Collected data entries:
▬▬▬

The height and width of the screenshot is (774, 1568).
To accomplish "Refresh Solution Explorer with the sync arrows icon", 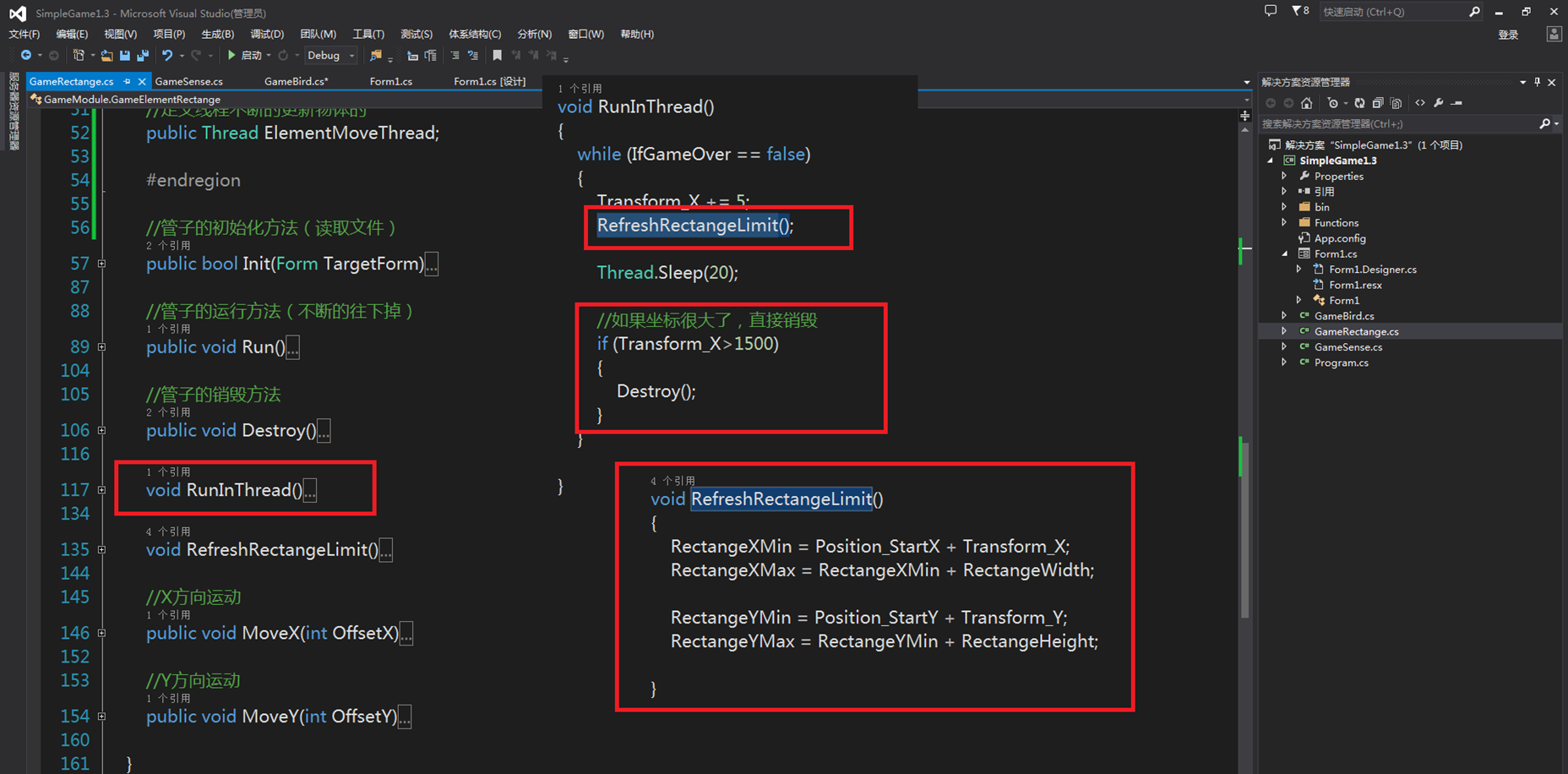I will [x=1359, y=103].
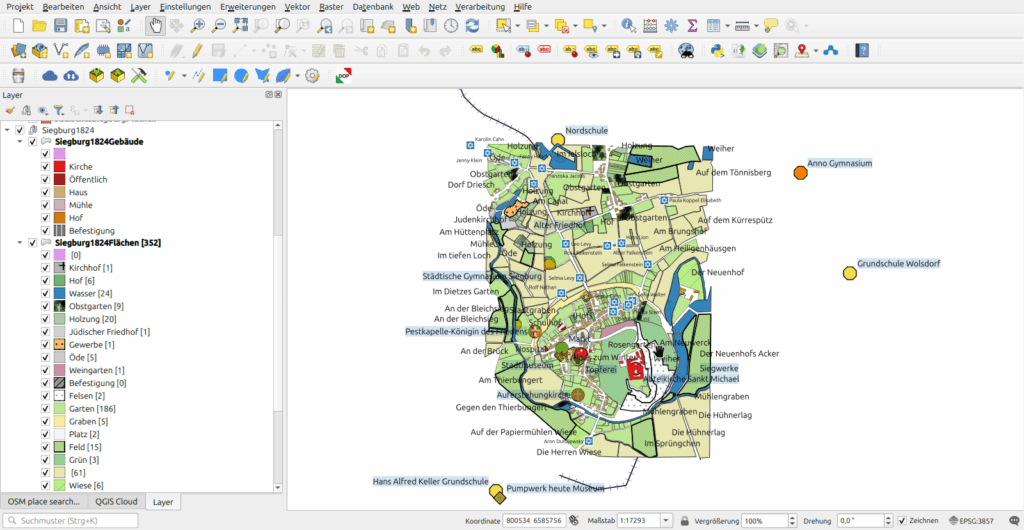Click the red Kirche color swatch
This screenshot has width=1024, height=530.
click(59, 167)
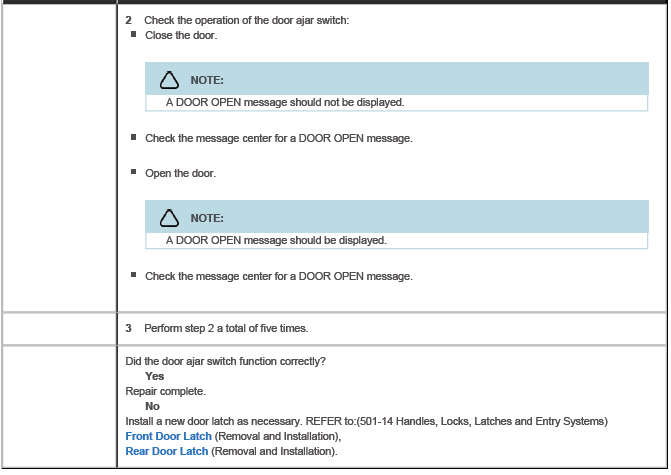
Task: Click the bold "No" answer label
Action: [x=152, y=407]
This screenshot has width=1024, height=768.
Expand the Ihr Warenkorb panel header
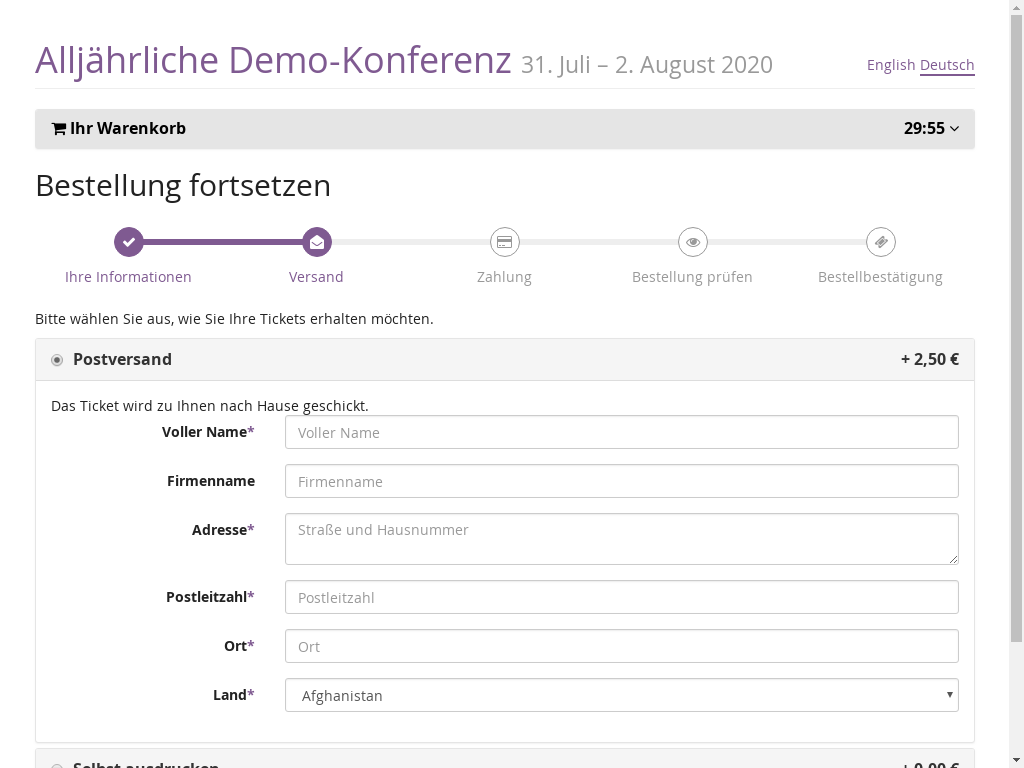127,129
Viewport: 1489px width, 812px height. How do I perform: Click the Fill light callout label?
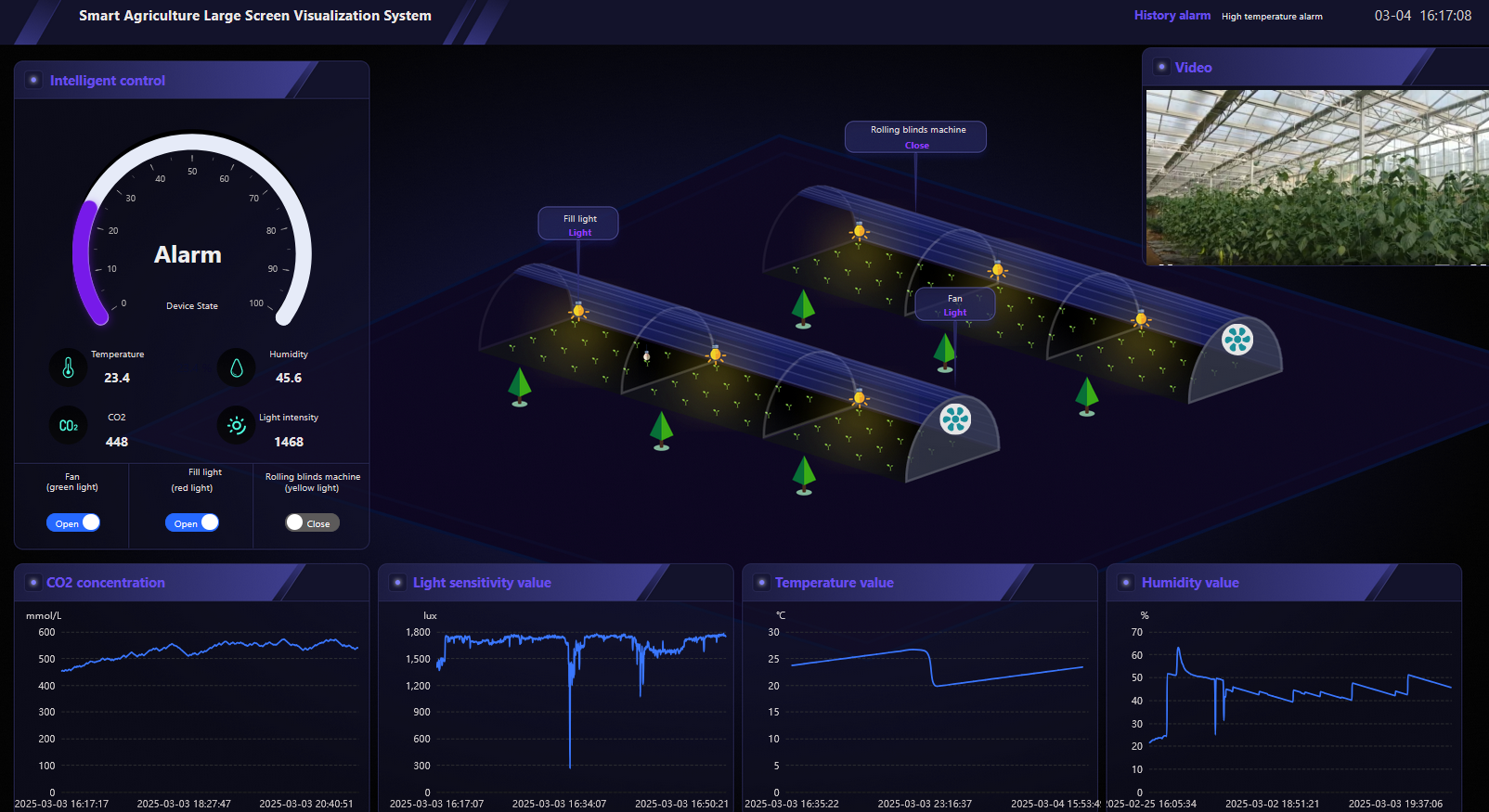point(579,224)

▬▬▬

> Instructions to follow: Only the lines from the one containing "This screenshot has width=1024, height=768." through the end of the records should be copied, exactly and with both ends included; the pictures should not.

> Task response:
This screenshot has width=1024, height=768.
Expand the Ihr Warenkorb panel header
127,129
Viewport: 1489px width, 812px height. How do I perform: Click the Fill light callout label?
point(579,224)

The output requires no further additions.